**MATERIAL FOR THE TASK**

-=-=-

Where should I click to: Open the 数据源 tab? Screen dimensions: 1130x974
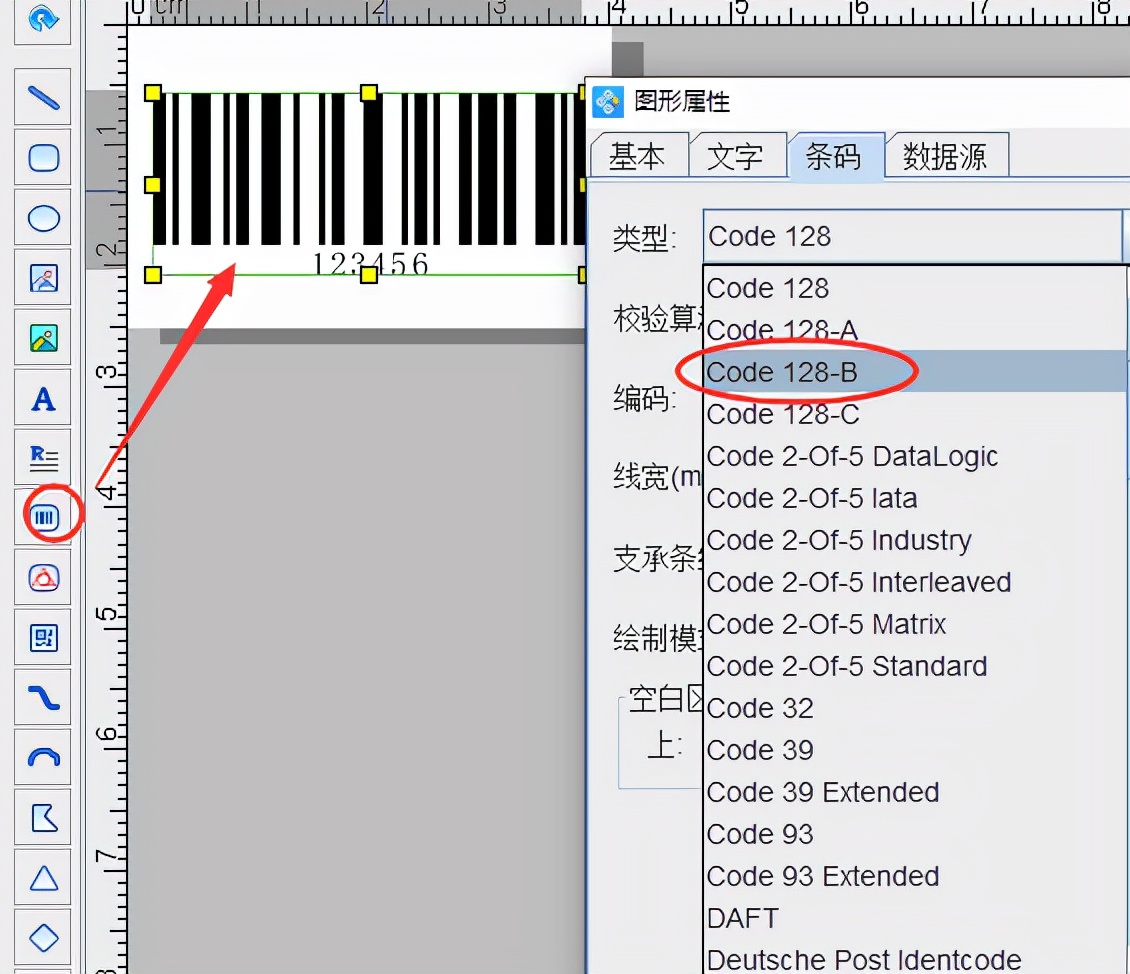[945, 155]
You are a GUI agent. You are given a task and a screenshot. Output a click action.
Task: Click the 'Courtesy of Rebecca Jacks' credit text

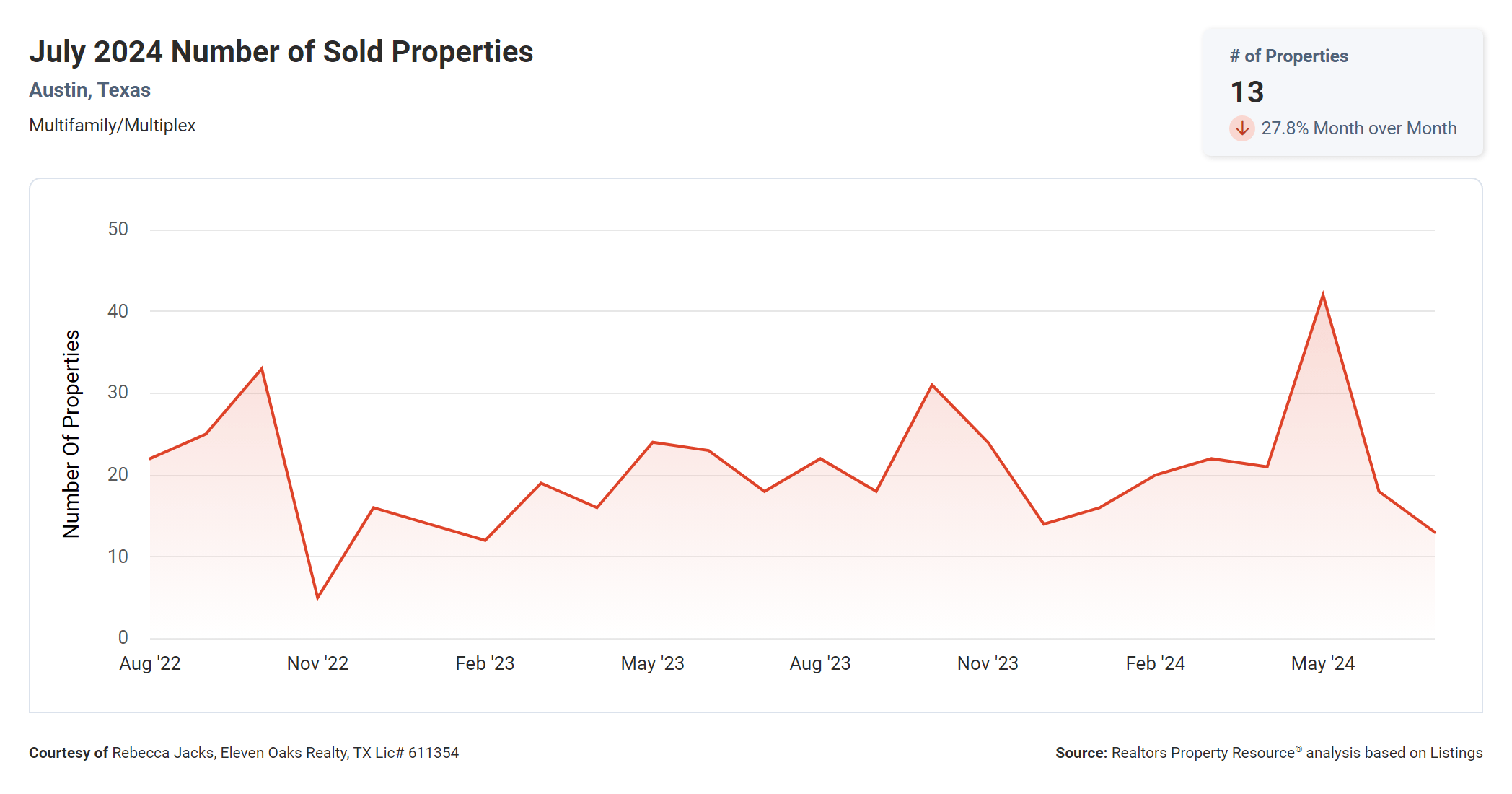pyautogui.click(x=243, y=753)
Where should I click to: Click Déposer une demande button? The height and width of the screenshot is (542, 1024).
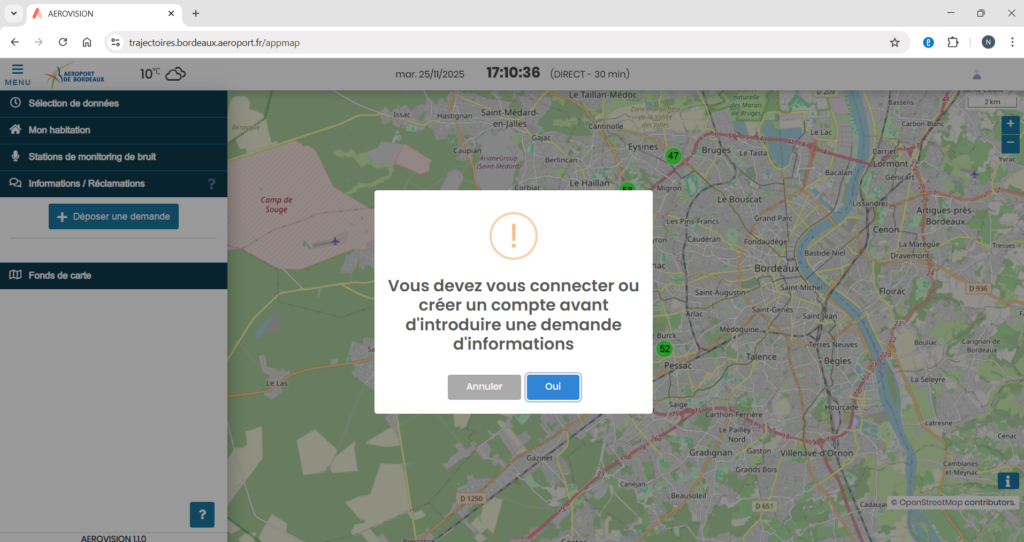point(114,217)
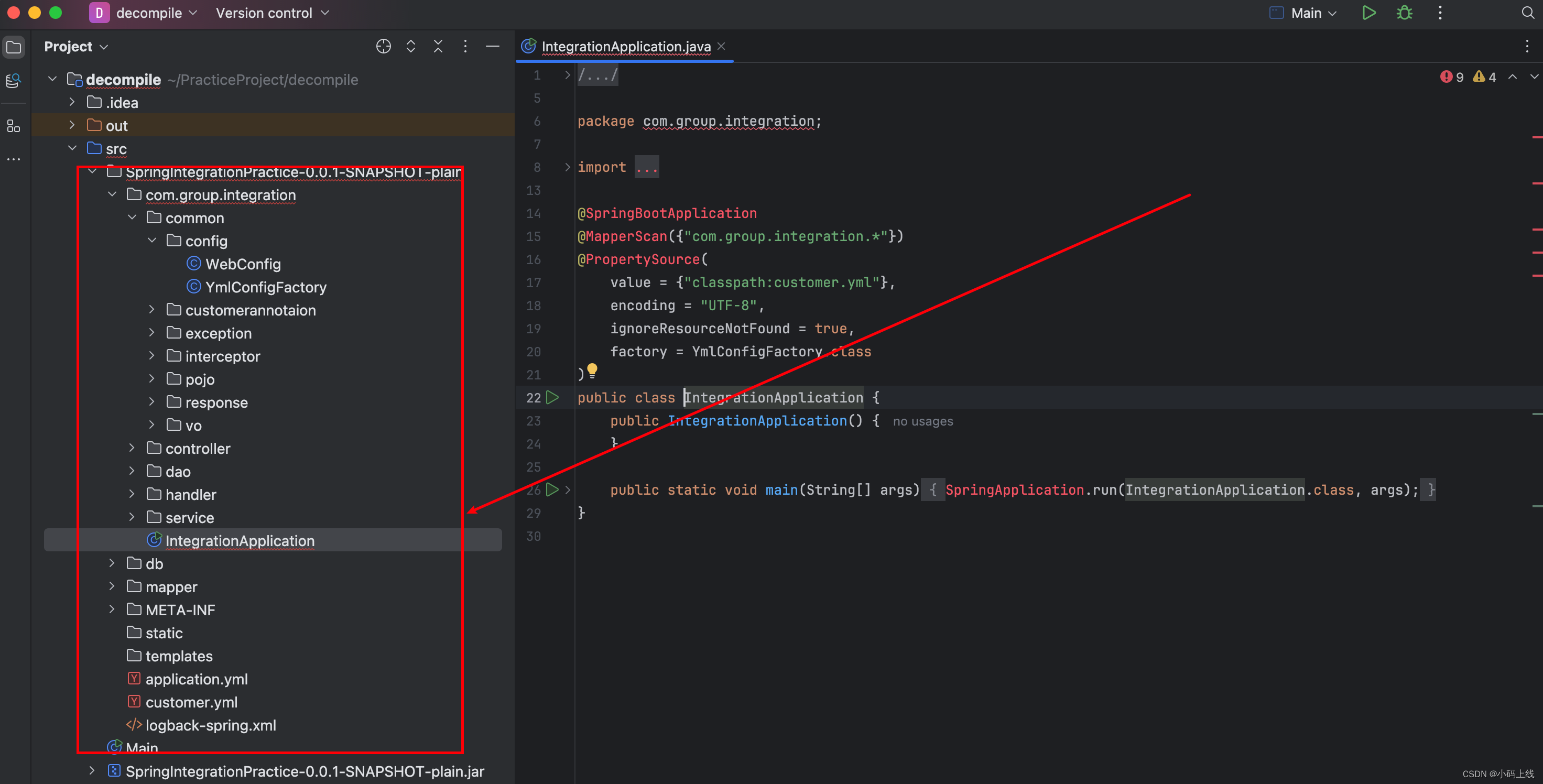Viewport: 1543px width, 784px height.
Task: Collapse all nodes in Project panel
Action: (438, 47)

-=-=-

Report each line of the records that contains the word "Where", copied in full.

Where should I click to: Open the 数据源 tab? Screen dimensions: 1130x974
Where should I click to: Click Déposer une demande button? The height and width of the screenshot is (542, 1024).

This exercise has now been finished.